Text and element pointing records

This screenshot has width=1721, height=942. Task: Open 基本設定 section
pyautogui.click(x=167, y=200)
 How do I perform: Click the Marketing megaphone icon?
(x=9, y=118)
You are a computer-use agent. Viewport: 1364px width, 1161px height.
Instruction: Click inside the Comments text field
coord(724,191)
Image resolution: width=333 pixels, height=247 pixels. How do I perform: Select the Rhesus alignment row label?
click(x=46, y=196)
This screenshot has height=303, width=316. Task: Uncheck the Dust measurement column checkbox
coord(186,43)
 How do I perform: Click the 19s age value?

> [YOUR GOAL] Add 96 to every coordinate in the answers above and write out all the lines again, keeping each request as it stands.

> [RESPONSE FOR THIS EXERCISE]
This screenshot has width=1721, height=942. Task: Open 基本設定 section
pyautogui.click(x=263, y=296)
 How do I perform: Click the Marketing megaphone icon?
(x=105, y=214)
You are a computer-use agent. Viewport: 1364px width, 1161px height.
Instruction: Click inside the Comments text field
coord(820,287)
Image resolution: width=333 pixels, height=247 pixels. How do I perform: Select the Rhesus alignment row label?
click(x=142, y=292)
This screenshot has height=303, width=316. Task: Uncheck the Dust measurement column checkbox
coord(282,139)
 How do I perform: Click the 19s age value?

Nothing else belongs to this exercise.